Every line below that contains "Enable" is to be copied.

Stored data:
▽

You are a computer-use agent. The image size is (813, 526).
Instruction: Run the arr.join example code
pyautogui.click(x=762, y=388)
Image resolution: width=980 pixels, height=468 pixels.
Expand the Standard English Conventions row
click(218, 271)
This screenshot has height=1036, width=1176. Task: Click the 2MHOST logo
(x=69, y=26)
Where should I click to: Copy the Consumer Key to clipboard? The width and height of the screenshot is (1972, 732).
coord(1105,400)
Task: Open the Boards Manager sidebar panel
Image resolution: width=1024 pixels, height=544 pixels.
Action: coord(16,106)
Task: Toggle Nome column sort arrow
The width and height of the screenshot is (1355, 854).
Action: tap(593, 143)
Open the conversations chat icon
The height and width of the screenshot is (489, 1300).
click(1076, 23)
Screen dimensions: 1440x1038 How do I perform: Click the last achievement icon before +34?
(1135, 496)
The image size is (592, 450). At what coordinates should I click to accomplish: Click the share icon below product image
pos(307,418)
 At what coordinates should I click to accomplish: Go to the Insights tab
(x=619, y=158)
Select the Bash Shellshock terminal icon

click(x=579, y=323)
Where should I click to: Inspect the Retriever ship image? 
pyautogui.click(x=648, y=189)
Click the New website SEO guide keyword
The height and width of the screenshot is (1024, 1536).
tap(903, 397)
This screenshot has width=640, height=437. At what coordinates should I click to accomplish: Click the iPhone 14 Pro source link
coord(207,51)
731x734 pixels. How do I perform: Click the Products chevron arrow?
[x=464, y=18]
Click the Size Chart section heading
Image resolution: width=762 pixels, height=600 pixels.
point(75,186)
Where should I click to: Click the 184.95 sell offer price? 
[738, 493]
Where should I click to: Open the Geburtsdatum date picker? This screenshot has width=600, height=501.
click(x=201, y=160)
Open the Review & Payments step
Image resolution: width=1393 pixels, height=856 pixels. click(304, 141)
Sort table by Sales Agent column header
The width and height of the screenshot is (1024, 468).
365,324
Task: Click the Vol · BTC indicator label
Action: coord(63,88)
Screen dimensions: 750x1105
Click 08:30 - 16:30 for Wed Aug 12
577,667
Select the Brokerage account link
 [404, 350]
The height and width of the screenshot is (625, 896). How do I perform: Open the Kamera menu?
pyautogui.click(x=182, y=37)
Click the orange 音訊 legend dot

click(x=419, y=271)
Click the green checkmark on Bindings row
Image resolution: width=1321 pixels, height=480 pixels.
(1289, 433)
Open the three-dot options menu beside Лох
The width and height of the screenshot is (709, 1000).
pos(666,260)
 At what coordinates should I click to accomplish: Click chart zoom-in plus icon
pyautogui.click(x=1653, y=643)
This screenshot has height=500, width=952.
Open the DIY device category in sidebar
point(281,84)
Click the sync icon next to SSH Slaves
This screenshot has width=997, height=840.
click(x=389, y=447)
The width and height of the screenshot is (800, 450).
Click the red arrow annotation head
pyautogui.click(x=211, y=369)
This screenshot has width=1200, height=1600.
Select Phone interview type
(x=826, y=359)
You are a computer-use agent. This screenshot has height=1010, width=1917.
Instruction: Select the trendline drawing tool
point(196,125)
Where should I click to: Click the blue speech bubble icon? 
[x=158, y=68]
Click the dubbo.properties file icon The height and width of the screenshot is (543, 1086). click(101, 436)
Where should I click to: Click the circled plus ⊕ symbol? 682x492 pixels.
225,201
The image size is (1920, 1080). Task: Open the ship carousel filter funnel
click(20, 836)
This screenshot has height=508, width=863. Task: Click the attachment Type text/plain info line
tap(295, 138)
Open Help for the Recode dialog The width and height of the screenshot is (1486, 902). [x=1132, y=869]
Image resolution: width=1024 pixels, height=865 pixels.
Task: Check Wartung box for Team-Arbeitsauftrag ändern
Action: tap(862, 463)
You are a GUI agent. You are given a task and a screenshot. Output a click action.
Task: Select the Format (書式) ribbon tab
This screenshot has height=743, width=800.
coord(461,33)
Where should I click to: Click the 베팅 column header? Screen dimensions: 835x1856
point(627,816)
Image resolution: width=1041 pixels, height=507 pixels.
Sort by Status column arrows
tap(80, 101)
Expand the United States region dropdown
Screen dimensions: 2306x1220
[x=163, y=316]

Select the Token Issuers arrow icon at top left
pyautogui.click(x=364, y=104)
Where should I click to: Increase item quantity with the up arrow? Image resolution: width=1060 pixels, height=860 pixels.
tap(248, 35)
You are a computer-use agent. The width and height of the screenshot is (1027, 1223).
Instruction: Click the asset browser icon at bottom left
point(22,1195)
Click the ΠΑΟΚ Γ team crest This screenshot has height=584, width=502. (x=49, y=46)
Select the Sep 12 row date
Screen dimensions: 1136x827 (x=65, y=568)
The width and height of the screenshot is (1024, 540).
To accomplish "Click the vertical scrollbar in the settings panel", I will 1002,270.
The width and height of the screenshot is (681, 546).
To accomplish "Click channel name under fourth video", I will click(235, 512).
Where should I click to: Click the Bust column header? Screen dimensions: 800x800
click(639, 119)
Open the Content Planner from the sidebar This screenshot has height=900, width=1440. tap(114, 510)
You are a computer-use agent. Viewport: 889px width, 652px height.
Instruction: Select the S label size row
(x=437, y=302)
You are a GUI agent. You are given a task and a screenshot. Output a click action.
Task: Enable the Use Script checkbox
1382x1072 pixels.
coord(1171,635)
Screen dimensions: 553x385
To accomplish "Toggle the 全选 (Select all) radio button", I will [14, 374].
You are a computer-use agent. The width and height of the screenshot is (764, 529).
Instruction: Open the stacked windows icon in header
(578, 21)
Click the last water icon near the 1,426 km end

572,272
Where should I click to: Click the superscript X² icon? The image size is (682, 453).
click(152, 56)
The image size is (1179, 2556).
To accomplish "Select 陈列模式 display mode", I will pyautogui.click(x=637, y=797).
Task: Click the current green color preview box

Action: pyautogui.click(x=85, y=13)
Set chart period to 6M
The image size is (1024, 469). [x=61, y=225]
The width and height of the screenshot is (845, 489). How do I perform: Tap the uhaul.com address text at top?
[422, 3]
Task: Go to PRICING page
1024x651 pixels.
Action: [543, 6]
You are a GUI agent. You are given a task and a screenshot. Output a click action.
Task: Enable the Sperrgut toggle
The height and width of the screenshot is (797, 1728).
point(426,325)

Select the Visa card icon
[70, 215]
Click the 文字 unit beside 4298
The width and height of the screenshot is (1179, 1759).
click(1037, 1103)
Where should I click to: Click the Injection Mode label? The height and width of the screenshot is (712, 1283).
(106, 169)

△

### ANSWER TO THIS PROBLEM
Task: Enable the Use Script checkbox
Task: Enable the Sperrgut toggle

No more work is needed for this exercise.